O vídeo caseiro, assim como as fotos caseiras já viraram um fetiche no mundo. Mulheres que antes não teriam vez no mercado das modelos, ganharam total protagonismo a partir do momento que se permitiram ser filmadas em seu momento de maior privacidade. Talvez, o mercado já esteja um pouco farto de falsos gemidos, e roteiros estruturados. As pessoas parecem desejar avidamente o resgate do sexo real.





Falando por mim, mesmo que nada tenha sido registrado por filme ou foto, um simples relato verídico do que acontece com outro casal com o mesmo fetiche que o meu é algo que mexe profundamente comigo. Acho que tenho uma tara especial pela infidelidade feminina.
A mulher que trai talvez não desconfie do prazer que desperta no imaginário coletivo. E quando digo coletivo, digo todos os homens (alfas, caretas, cuckold, etc). Porque por mais que um machão alfa não goste de chifre... ele sabe apreciar a mulher safada dos outros. E mulher insinuante é o que há de mais provocativo nesse mundo.
Quem sabe por isso, nos dias de hoje, a mulher mais fatal, que “vai até o chão”, que “parte corações” e que “não se apega”, mas só “pega” é tão propagada nas mídias. Porque mesmo o senso comum, que não admite ser traído, por outro lado trair.

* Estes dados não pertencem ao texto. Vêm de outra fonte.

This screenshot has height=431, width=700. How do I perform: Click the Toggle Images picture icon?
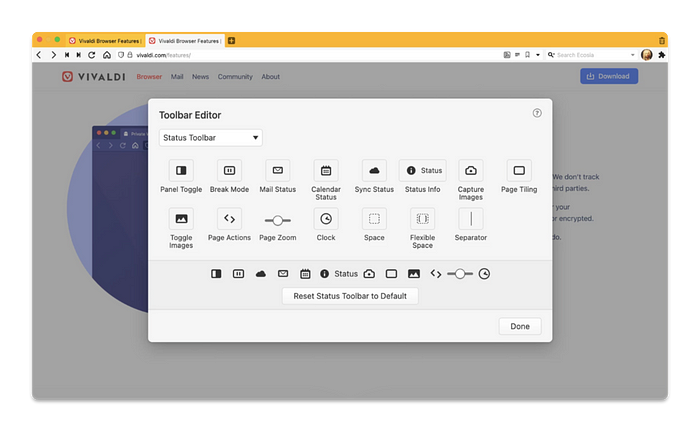181,219
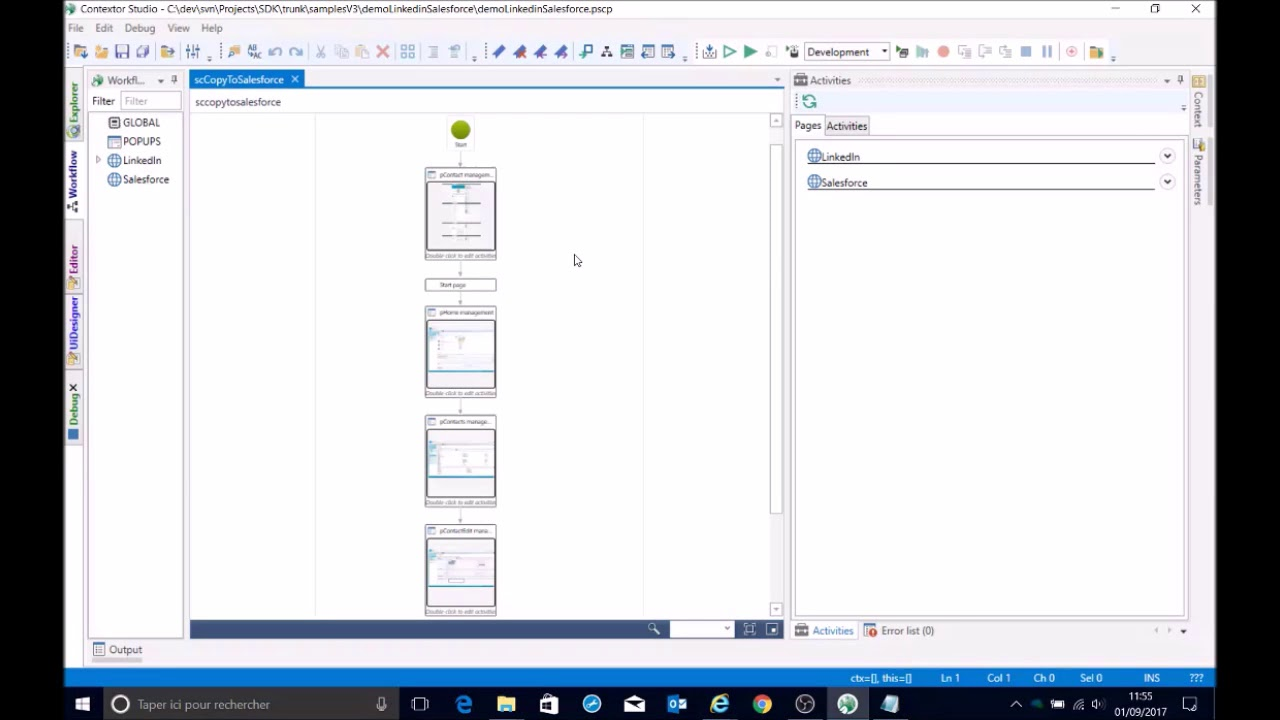Expand the LinkedIn section in Activities panel

(1167, 157)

Por fim, faço um pedido aos amigos leitores: Primeiro, que continuem partilhando suas histórias nos comentários, pois o prazer de cada um de vocês é sim o prazer de todos. Posso não ter tido tempo de responder os comentários. Mas isso não significa que não tenha apreciado, saboreado, degustado cada pequena parte das incríveis histórias que vocês leitores nos conta aqui. Beijos a todos.